**Selected excerpt**
================
Monday, 10 September 2018

Dead-Eye Dick


Kurt Vonnegut, Jr. Dead-Eye Dick (1982)
I'm beginning to get the feeling that Vonnegut more or less wrote the same book over and over, and by terms more pronounced than with any other author I can think of off the top of my head. It may be only a pattern arisen from the repetition of his very distinctive style, but I don't think so, and in any case, it's not necessarily an objection. If true, I suppose that would mean that the difference between his better and his lesser novels depends on whether or not they count as a good telling of the same story, whether he hit the right notes, and so on.

Dead-Eye Dick probably isn't anything amazing, but it helps that the organised chaos of Vonnegut's narrative never sprawls too far from the main point, at least not without a good reason; so it doesn't irritate like a few of those I've wanted to slap and demand what the fuck are you going on about now? This should probably be considered an achievement given that this narrative occasionally takes the form of scripts for a stage play imagined by Rudy Waltz, our main character, and even recipes; and of course, Rudy's dad was best friends with Adolf Hitler at one point, so it's not like Vonnegut was particularly reigning it in for this one.

As with other versions of the same story, Dead-Eye Dick is about life kicking you in the ass, over and over, things which happen for no good reason, and which break your heart.

She said that there would be a wonderful new world when the war was won. Everybody who needed food or medicine would get it, and people could say anything they wanted, and could choose any religion that appealed to them. Leaders wouldn't dare to be unjust anymore, since all the other countries would gang up on them. For this reason, there could never be another Hitler. He would be squashed like a bug before he got very far.

See what I mean? I should probably just leave it there, because that's what this book is about. It's not his best, but it does it's job very well.
================
**Dataset content**
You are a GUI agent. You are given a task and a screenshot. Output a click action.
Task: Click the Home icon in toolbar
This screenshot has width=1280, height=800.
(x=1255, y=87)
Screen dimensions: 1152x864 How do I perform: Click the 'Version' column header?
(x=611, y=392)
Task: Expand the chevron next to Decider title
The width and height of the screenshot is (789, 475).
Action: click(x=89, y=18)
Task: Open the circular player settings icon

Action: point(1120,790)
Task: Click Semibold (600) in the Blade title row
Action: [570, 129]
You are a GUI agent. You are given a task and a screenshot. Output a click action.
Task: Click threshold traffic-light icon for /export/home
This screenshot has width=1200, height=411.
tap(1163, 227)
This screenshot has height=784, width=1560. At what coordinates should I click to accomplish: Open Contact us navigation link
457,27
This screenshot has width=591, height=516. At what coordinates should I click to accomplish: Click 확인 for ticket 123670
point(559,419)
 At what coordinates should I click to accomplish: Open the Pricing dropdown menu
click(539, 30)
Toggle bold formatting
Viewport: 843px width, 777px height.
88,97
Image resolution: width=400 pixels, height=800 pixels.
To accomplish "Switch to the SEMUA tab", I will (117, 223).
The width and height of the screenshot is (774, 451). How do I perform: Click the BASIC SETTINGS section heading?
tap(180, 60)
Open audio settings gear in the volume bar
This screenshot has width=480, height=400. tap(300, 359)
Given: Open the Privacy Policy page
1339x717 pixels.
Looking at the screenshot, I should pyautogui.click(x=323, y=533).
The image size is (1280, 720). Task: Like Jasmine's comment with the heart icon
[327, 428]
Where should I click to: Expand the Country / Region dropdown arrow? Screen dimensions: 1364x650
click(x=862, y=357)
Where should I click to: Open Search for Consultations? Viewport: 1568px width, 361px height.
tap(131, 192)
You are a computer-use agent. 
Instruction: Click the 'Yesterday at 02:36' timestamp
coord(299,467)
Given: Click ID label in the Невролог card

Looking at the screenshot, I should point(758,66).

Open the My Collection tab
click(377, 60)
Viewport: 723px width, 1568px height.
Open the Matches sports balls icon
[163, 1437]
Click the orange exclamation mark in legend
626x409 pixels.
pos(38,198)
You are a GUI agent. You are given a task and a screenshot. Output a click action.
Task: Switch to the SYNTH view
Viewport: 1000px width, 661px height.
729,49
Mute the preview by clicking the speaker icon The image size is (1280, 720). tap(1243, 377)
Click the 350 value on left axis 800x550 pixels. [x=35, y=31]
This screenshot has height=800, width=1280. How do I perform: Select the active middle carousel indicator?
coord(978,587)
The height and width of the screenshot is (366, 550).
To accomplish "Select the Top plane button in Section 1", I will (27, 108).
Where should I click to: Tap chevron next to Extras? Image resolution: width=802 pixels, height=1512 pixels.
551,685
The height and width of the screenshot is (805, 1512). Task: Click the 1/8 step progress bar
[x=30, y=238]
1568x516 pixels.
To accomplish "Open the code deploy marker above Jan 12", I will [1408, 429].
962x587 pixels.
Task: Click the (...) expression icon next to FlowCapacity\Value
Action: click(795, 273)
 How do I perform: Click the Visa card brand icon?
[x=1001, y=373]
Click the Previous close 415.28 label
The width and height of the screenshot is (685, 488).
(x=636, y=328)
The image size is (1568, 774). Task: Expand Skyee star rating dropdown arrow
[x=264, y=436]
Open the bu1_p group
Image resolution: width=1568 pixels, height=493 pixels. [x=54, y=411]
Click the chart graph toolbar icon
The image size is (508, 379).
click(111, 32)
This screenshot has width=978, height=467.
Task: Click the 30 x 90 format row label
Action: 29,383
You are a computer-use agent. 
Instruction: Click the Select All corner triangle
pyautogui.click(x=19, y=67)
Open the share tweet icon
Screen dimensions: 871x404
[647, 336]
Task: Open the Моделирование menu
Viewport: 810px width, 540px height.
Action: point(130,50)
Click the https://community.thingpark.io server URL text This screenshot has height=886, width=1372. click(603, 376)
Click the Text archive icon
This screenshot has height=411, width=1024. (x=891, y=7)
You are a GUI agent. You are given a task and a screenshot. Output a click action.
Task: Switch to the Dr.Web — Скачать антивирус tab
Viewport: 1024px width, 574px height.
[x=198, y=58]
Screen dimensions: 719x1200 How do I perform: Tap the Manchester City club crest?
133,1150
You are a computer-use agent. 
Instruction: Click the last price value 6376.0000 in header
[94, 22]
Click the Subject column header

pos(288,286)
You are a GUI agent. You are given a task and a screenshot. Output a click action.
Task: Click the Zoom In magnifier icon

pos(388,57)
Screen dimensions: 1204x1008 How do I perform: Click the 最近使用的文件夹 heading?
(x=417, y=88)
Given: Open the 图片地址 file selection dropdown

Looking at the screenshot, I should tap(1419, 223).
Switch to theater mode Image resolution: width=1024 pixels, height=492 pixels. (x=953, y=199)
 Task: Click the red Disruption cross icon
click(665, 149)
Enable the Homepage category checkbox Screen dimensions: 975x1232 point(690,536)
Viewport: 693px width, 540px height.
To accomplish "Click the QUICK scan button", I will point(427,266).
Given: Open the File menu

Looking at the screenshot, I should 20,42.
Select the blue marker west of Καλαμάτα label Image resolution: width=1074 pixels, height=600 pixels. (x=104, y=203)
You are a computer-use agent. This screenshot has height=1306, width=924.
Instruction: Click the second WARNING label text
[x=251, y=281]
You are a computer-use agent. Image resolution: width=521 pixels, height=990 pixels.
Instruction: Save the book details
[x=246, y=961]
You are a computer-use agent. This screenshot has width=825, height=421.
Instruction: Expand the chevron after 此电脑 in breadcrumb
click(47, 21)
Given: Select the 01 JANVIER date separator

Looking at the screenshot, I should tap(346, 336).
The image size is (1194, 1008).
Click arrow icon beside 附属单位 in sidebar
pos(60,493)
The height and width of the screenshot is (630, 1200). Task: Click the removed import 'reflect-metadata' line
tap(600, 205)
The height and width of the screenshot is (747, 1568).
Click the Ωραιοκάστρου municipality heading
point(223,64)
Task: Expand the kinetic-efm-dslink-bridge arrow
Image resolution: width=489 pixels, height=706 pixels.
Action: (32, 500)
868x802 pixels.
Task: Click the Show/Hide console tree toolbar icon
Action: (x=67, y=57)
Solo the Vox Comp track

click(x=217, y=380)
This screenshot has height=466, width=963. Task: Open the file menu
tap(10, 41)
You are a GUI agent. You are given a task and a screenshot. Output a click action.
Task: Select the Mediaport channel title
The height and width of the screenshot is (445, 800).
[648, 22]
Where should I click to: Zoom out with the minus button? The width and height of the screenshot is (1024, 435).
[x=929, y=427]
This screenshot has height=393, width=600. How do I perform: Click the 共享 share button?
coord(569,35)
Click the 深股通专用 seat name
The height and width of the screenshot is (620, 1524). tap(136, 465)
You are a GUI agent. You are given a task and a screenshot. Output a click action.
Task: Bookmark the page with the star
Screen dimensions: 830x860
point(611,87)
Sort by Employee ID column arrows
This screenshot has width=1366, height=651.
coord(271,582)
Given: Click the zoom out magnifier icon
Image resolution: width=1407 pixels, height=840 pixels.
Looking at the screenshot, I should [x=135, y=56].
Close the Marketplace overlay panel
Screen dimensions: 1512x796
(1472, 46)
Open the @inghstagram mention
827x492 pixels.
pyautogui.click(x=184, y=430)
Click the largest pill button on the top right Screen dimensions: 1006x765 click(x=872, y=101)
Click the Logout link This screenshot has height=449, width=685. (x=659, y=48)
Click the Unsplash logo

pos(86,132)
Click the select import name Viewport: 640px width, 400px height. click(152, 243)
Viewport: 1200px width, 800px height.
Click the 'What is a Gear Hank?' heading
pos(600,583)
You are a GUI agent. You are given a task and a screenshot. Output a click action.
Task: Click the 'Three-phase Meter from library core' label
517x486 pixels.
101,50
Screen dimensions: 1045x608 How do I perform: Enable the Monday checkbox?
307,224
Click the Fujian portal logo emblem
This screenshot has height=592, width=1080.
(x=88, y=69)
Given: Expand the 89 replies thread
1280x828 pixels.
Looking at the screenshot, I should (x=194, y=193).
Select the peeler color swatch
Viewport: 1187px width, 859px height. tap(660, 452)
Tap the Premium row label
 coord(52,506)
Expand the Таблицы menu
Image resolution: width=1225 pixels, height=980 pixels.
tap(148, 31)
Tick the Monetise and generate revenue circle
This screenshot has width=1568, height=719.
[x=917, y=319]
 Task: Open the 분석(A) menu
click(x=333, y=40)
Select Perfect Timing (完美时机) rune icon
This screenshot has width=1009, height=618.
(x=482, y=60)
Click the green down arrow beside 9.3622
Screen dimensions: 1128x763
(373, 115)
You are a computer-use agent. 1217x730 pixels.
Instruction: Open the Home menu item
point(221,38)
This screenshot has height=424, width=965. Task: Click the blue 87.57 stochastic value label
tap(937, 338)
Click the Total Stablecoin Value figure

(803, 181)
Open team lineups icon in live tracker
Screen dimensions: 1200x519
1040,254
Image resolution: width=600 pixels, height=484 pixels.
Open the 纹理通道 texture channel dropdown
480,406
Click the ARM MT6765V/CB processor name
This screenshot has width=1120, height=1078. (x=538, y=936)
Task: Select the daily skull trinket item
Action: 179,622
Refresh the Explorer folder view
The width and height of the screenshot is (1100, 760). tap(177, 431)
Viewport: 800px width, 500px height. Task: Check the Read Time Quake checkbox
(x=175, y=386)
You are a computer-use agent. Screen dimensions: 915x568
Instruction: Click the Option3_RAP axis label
================
**What the task asks**
Write out the stretch of the Dead-Eye Dick review from "She said that" through "got very far.", word for word. The listing has nothing to do with what comes next.

**Exercise response**
She said that there would be a wonderful new world when the war was won. Everybody who needed food or medicine would get it, and people could say anything they wanted, and could choose any religion that appealed to them. Leaders wouldn't dare to be unjust anymore, since all the other countries would gang up on them. For this reason, there could never be another Hitler. He would be squashed like a bug before he got very far.